THE Port Arthur massacre is a black stain on Australia’s history. But Bryant has confessed he wouldn’t have gone through with it if not for one thing.

Martin Bryant's chilling Police interview

MARTIN Bryant blamed the ease of buying guns for the worst massacre in Australian history.

In taped police interviews, never before seen outside of court, the mass murderer revealed how he obtained the high-powered weapons used in the horrific attack 20 years ago.

Bryant is serving 35 life sentences for the shooting deaths of 35 people and attempted murders of many more in Port Arthur in 1996.

In clips aired on Seven’s Sunday Night, Bryant told police if he couldn’t get the guns “it wouldn’t have happened”.

Arthur admires the gun he obtained without a licence during police interviews.
Arthur admires the gun he obtained without a licence during police interviews.

Bryant didn’t have a gun licence, but was free to purchase guns, including an AR15 semiautomatic assault rifle, his preferred weapon at the mass shooting, from a licenced arms dealer.

In a disturbing scene, Bryant asked to look through the weapon’s sight, affectionately calling it a “sweet little gun”, when it is presented to him by police.

He told police how he was never asked to produce a licence by local arms dealer Terry Hill, whose store was raided and closed down by authorities following the murders.

“I just said I had the cash on me, and he said ‘that’s all right’,” Bryant told detectives.

Bryant had also purchased a weapon he found advertised in The Mercury newspaper.

When asked if he blamed Mr Hill for selling him the gun, he said the paper was as much at fault as the dealer.

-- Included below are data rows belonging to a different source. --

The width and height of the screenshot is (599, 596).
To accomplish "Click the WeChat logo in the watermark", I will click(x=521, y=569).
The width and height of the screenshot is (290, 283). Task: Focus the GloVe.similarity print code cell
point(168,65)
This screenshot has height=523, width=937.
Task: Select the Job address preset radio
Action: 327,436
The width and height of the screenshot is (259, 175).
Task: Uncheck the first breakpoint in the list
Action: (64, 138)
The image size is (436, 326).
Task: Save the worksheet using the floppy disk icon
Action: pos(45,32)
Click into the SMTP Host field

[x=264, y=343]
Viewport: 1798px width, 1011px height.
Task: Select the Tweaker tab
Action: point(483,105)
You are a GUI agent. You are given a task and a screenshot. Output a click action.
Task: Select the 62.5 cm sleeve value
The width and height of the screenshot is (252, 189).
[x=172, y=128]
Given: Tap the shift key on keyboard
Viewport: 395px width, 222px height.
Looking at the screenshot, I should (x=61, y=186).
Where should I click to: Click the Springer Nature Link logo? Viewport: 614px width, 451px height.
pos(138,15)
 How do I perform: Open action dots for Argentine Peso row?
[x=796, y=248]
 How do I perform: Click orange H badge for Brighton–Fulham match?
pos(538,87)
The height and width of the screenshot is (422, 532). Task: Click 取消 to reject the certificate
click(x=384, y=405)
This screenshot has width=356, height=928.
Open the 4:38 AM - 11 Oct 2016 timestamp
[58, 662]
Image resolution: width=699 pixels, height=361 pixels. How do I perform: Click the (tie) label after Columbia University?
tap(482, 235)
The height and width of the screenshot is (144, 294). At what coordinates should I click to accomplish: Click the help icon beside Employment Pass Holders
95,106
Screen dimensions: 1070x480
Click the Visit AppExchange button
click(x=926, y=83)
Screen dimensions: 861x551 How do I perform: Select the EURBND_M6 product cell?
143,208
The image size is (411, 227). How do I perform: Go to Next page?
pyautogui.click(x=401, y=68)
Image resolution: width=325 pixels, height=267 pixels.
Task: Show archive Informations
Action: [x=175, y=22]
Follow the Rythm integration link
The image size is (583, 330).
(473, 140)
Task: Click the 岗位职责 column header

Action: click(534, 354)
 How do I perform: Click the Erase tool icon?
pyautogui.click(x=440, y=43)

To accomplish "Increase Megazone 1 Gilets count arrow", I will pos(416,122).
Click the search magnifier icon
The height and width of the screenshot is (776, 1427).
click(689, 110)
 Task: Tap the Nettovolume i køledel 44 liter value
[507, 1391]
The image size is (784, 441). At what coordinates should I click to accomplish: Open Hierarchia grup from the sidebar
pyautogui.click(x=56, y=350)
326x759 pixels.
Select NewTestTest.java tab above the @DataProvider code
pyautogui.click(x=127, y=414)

In sketches shown to police, Bryant showed how he practised shooting tin cans in bushland north of Port Arthur.
In sketches shown to police, Bryant showed how he practised shooting tin cans in bushland north of Port Arthur.

“I’m not blaming anyone. It wasn’t Terry Hill’s fault,” he said.

“I got one out of the paper, don’t forget. So you can blame the Mercury for the advertising.

“If they don’t advertise ‘em, it wouldn’t have happened.”

Bryant eventually pleaded guilty and will never be released from prison.

His horrific actions led then-Prime Minister John Howard to push for tough gun laws banning the ownership of the type of weapons he had used to end so many lives.

Mr Howard this week appeared on US television preaching the “incontestable” success of the strict laws on gun ownership introduced in 1996.